# Textabschnitt
Zum anderen stützte das Bundesasylamt seine Einschätzung der Unglaubwürdigkeit des Vorbringens des Beschwerdeführers auf einen Mangel an Plausibilität, Konkretisierung und Nachvollziehbarkeit, ohne dies allerdings im Detail auszuführen. Diese - sehr allgemein gehaltenen - Überlegungen reichen für eine nachvollziehbare Beweiswürdigung nicht aus, lassen sie doch nicht erkennen, welche konkreten oder detaillierten Angaben vom Beschwerdeführer zusätzlich zu seiner - keine gravierenden inneren Widersprüche enthaltenden - Erzählung noch erwartet worden wären. Es ist auch nicht erkennbar, in welcher Weise die Antworten auf konkrete Fragen unplausibel oder nicht nachvollziehbar gewesen seien. Eine konkrete Auseinandersetzung mit dem Vorbringen des Beschwerdeführers erfolgte nicht (vgl. etwa das hg. Erkenntnis vom , Zl. 2006/20/0197).

# Datensatzinhalt
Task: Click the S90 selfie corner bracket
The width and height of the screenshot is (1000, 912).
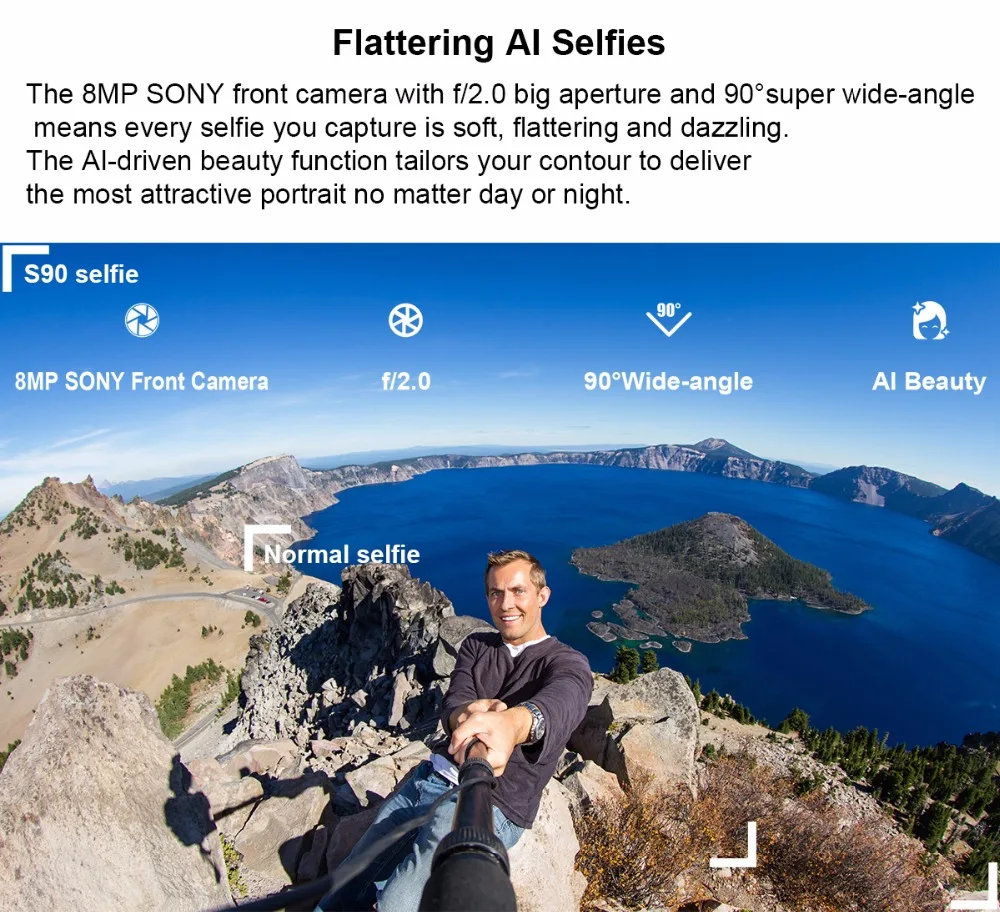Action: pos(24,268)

--

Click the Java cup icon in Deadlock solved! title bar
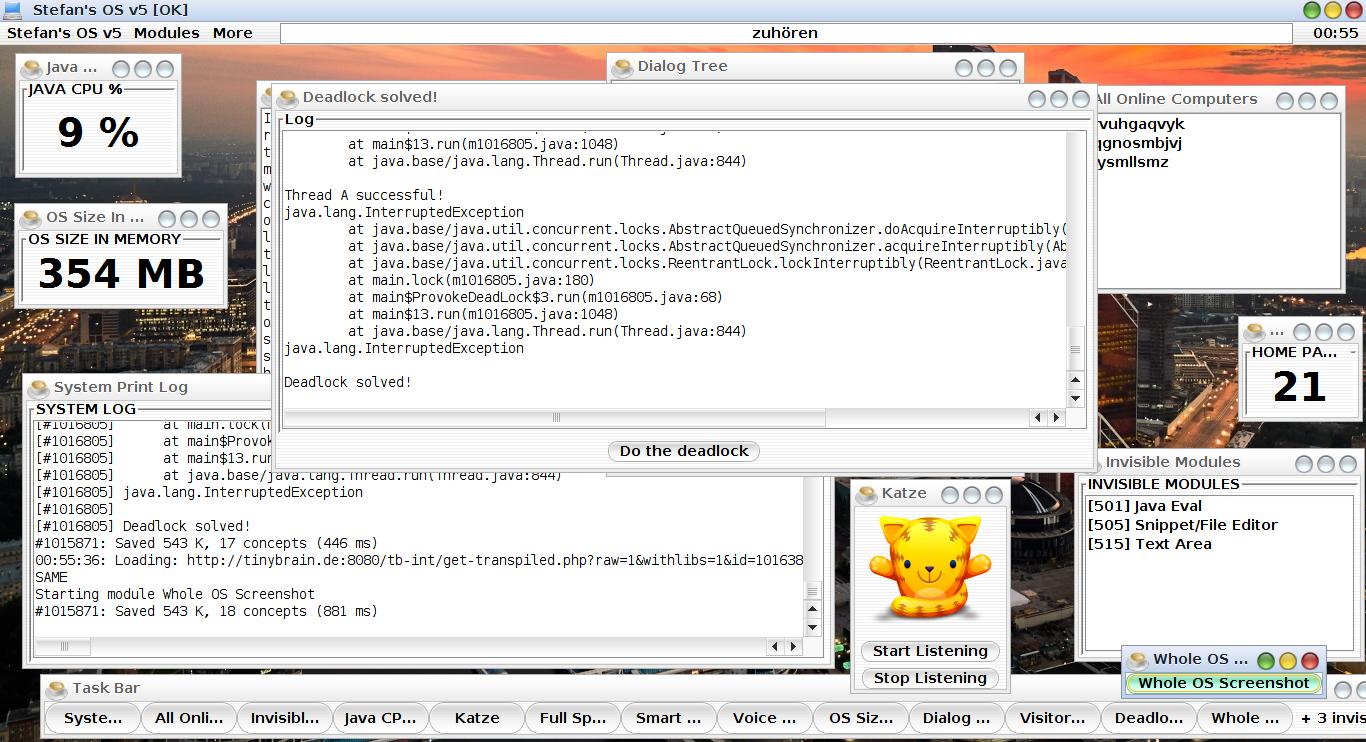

# Arbeitsauftrag
Worauf stützte das Bundesasylamt laut dem Textabschnitt seine Einschätzung, das Vorbringen des Beschwerdeführers sei unglaubwürdig? Die Einträge stammen aus einer anderen Quelle als der Textabschnitt.

# Lösung
Auf einen Mangel an Plausibilität, Konkretisierung und Nachvollziehbarkeit.